Yu Chuigong, Wu Guojun, Li Ruixiao, Gao Lei, Yang Fan, Zhao Yi, Zhang Jian, Zhang Rui, Zhang Jing, Yao Libo, Yuan Jianlin, Li Xia

机构信息

a State Key Laboratory of Cancer Biology; Department of Biochemistry and Molecular Biology ; the Fourth Military Medical University ; Xi'an , China.

出版信息

Cancer Biol Ther. 2015;16(2):287-96. doi: 10.1080/15384047.2014.1002348.
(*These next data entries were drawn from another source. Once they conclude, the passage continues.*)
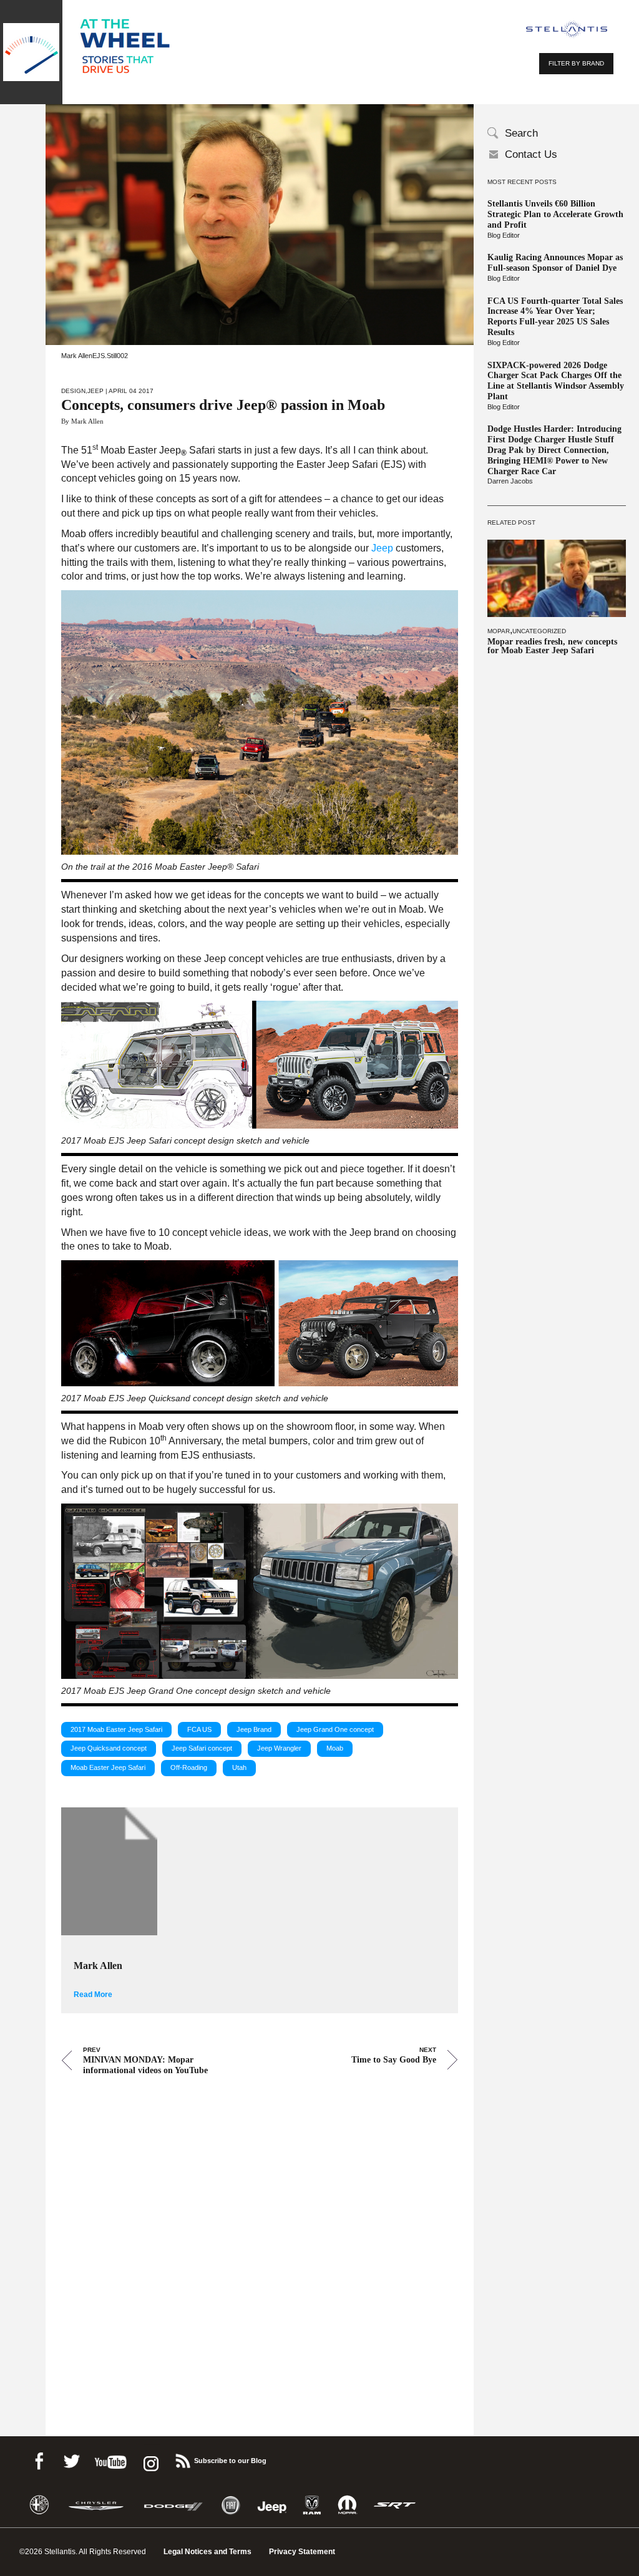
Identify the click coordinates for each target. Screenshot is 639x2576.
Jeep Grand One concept (335, 1729)
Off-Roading (188, 1767)
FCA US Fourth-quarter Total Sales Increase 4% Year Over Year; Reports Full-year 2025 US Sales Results (555, 316)
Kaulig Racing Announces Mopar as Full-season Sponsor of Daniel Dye (555, 263)
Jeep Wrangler (279, 1748)
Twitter (71, 2459)
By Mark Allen (82, 421)
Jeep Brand (254, 1729)
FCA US (199, 1729)
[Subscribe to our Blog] (182, 2459)
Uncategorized (539, 631)
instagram (150, 2459)
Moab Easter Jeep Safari (108, 1767)
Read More (93, 1994)
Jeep (95, 390)
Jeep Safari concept (202, 1748)
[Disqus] (259, 2238)
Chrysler (96, 2505)
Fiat (230, 2505)
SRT (395, 2505)
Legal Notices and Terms (207, 2551)
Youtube (110, 2459)
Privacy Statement (302, 2551)
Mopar (498, 631)
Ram (312, 2505)
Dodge (173, 2505)
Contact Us (531, 154)
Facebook (39, 2459)
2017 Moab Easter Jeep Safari (116, 1729)
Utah (239, 1767)
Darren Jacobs (510, 481)
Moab (334, 1748)
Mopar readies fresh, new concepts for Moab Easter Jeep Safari (552, 646)
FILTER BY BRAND (576, 63)
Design (73, 390)
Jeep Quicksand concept (109, 1748)
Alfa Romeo (39, 2505)
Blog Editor (503, 235)
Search (521, 133)
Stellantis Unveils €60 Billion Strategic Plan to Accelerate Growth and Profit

DOI:10.1080/15384047.2014.1002348
PMID:25756511
原文链接:https://pmc.ncbi.nlm.nih.gov/articles/PMC4623552/
Abstract

Castration resistance is a major issue during castration therapy for prostate cancer and thus more effective treatment are needed for castration-resistant prostate cancer (CRPC). NDRG2 (N-Myc downstream regulated gene 2), a recently identified tumor suppressor, was previously shown to inhibit the proliferation and invasion of prostate cancer, but whether NDRG2 is involved in CRPC remains to be known. Because androgen receptor (AR) axis plays an important role in castration resistance, we evaluate the role of NDRG2 in AR signaling and CRPC. Immunohistochemistry examination of prostate cancer tissues demonstrated that the expression of NDRG2 is negatively correlated with that of AR and c-Myc. Furthermore, AR negatively regulates NDRG2, as well as alters levels of c-Myc and prostate specific antigen (PSA). Forced expression of NDRG2 significantly inhibits the in vitro growth of androgen-dependent and castration-resistant prostate cancer cells; this was accompanied by alterations in PSA, but not by those of AR and c-Myc. Finally, by mimicking castration therapy in a xenograft mouse model, we showed that lentivirus-mediated NDRG2 overexpression efficiently overcomes castration resistance. Thus, by acting as a negative regulator downstream of AR, NDRG2 may emerge as a potential therapy molecule for CRPC.

摘要

去势抵抗是前列腺癌去势治疗过程中的一个主要问题,因此需要更有效的治疗方法来治疗去势抵抗性前列腺癌(CRPC)。NDRG2(N-Myc下游调控基因2)是一种最近发现的肿瘤抑制因子,先前已被证明可抑制前列腺癌的增殖和侵袭,但NDRG2是否参与CRPC仍有待明确。由于雄激素受体(AR)轴在去势抵抗中起重要作用,我们评估了NDRG2在AR信号传导和CRPC中的作用。对前列腺癌组织进行免疫组织化学检查表明,NDRG2的表达与AR和c-Myc的表达呈负相关。此外,AR负向调节NDRG2,同时改变c-Myc和前列腺特异性抗原(PSA)的水平。强制表达NDRG2可显著抑制雄激素依赖性和去势抵抗性前列腺癌细胞的体外生长;这伴随着PSA的改变,但AR和c-Myc未发生改变。最后,通过在异种移植小鼠模型中模拟去势治疗,我们发现慢病毒介导的NDRG2过表达能有效克服去势抵抗。因此,作为AR下游的负调节因子,NDRG2可能成为CRPC的一种潜在治疗分子。